Cross-Modal Interaction-Driven Embodied Intelligence: A Review of Vision–Language–Action Models, Data, and Platforms
-
Graphical Abstract
-
Abstract
The core of embodied intelligence is to enable an agent to perceive, understand, decide, and act in real or simulated environments through a “vision–language–action” loop, thereby acquiring transferable skill representations. Centered on this goal, the vision-language-action (VLA) paradigm is unifying visual representation, language reasoning, and action control within a single decision pipeline, and is gradually moving toward openness and reproducibility.

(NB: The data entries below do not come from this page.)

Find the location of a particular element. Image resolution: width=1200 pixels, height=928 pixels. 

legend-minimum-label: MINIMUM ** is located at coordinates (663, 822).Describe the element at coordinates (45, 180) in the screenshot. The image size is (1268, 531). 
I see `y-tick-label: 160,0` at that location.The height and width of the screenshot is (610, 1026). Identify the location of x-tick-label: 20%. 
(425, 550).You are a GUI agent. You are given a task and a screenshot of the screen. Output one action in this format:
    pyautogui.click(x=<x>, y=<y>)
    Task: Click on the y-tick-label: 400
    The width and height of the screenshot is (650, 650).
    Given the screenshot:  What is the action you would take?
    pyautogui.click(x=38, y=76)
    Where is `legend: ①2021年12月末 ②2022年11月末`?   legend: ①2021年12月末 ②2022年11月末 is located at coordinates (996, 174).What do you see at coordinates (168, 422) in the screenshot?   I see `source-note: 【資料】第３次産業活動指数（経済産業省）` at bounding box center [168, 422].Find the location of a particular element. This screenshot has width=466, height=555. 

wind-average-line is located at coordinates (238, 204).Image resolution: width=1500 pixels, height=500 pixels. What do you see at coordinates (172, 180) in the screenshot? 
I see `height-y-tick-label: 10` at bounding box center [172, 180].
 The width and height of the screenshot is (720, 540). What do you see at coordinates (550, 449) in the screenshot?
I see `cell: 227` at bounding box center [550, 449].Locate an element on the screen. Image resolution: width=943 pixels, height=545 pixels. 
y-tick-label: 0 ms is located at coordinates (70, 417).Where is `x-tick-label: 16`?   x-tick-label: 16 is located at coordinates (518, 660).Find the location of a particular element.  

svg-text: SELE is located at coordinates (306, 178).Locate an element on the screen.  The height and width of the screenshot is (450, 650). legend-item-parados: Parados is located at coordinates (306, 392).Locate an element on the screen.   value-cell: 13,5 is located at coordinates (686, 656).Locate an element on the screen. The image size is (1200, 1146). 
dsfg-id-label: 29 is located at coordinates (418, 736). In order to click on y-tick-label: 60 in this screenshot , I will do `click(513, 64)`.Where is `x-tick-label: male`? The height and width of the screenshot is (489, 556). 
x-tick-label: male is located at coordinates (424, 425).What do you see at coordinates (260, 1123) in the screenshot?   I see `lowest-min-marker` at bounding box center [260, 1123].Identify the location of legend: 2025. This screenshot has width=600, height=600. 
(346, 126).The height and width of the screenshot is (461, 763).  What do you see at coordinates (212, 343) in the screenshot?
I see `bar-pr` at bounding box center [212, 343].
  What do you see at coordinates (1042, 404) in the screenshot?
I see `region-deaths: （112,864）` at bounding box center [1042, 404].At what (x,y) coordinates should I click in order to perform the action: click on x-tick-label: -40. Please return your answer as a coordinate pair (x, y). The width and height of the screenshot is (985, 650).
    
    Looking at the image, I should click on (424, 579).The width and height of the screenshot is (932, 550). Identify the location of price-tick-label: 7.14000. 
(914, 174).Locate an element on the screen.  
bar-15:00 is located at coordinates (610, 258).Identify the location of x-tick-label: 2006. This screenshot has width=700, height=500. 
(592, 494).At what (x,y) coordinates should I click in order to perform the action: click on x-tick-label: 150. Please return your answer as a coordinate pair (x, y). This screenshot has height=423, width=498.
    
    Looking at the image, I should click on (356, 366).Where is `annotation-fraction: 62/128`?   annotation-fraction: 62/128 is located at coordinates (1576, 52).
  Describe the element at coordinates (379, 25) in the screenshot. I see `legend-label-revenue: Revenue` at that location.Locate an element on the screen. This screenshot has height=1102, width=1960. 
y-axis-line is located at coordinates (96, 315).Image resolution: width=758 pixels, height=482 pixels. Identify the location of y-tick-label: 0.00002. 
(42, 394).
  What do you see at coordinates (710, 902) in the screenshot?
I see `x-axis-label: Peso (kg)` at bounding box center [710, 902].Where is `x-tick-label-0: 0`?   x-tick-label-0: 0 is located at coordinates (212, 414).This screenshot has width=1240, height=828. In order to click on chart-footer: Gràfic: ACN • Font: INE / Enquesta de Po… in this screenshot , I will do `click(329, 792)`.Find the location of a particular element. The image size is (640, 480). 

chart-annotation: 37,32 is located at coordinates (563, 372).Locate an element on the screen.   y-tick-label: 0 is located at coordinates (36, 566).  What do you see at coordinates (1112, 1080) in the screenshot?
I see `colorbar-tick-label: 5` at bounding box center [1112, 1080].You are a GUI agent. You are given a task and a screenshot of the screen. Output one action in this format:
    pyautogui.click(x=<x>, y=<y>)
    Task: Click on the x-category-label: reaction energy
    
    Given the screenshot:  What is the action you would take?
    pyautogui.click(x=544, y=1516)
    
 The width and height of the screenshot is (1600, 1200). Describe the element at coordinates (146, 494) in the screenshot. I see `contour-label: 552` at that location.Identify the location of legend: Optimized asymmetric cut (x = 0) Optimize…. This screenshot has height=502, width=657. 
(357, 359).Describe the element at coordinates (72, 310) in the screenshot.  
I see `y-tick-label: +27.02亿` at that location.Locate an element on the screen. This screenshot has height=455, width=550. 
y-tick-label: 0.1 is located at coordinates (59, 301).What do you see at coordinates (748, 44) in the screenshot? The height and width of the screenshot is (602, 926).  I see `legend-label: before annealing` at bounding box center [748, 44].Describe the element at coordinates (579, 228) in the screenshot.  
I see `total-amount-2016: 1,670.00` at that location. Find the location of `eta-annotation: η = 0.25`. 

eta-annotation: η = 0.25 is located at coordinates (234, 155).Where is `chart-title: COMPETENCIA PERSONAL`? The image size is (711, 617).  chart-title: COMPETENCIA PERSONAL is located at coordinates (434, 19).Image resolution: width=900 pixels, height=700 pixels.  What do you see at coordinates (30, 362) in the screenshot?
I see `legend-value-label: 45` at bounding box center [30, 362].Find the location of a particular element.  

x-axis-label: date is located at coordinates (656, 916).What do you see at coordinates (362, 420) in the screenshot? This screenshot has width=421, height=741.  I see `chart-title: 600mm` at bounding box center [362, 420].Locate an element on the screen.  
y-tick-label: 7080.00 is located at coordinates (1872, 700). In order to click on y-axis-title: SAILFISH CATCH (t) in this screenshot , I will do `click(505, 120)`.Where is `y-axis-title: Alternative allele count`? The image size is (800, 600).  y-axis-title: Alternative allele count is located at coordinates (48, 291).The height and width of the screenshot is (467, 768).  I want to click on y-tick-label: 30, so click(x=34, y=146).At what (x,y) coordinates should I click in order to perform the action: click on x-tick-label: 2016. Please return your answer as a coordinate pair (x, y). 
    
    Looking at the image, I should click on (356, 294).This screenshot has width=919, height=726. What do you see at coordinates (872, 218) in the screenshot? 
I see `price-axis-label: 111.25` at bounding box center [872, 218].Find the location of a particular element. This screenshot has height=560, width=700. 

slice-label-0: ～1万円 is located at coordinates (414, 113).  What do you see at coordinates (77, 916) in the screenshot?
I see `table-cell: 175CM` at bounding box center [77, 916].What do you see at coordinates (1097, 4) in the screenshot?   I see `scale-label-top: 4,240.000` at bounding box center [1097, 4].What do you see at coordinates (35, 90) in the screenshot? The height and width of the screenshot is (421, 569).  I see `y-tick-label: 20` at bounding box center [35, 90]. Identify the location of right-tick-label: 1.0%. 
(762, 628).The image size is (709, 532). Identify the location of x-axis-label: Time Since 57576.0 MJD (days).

First, this work examines VLA-driven embodied intelligence at the model level by comparing end-to-end VLA architectures, planning–control hierarchical architectures, and language/code-driven high-level task planners, and analyzes their differences in terms of generalization ability, interpretability, real-time deployability, and cross-morphology transferability. Then, at the data and evaluation level, we summarize cross-robot demonstration data and automated data collection pipelines, outline typical evaluation benchmarks (such as task success rate, long-horizon goal completion rate, and safety constraint metrics), and provide a minimal reproducible experimental protocol. Finally, at the platform level, we construct a “simulation–real robot–evaluation” loop that spans interactive simulation, GPU-parallelized physics-accelerated training, real-world robot validation, and unified evaluation standards, and we discuss its significance for Sim-to-Real deployment. On this basis, we further propose an analysis framework of “cross-modal interaction and alignment,” which is used to characterize the error propagation pathways among perception, language understanding and planning, action generation, and environmental feedback. We then summarize the key future challenges and engineering roadmaps in areas such as data coverage, cross-modal robustness, energy efficiency, and safety governance.
-
-